Convert the records into a JSON list of strings, one per line, skipping blank lines and leaving out the pictures. Begin at the line that contains "You are a computer-use agent. 453x240 pixels." and stop at the end of the records.
┌────────
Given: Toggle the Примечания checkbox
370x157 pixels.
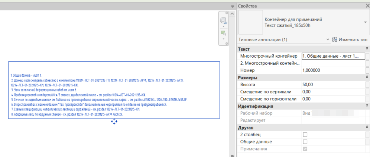Looking at the screenshot, I should (305, 149).
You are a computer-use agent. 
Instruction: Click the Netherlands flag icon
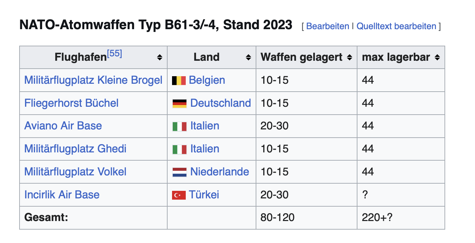pos(180,172)
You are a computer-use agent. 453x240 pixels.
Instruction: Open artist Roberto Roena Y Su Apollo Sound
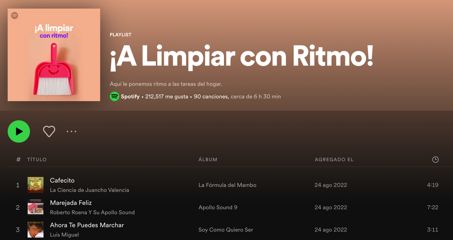tap(92, 212)
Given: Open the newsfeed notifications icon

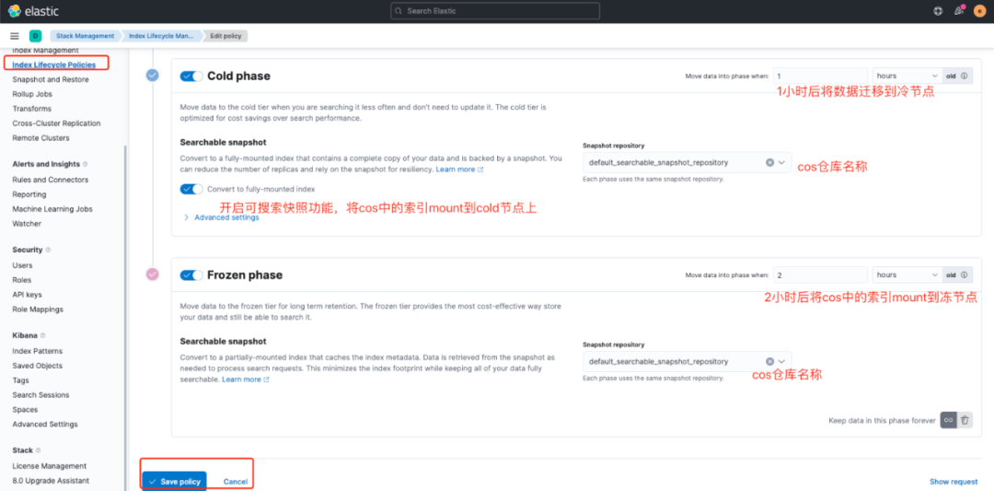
└────────
Result of the task:
[
  "You are a computer-use agent. 453x240 pixels.",
  "Instruction: Open artist Roberto Roena Y Su Apollo Sound",
  "tap(92, 212)",
  "Given: Open the newsfeed notifications icon"
]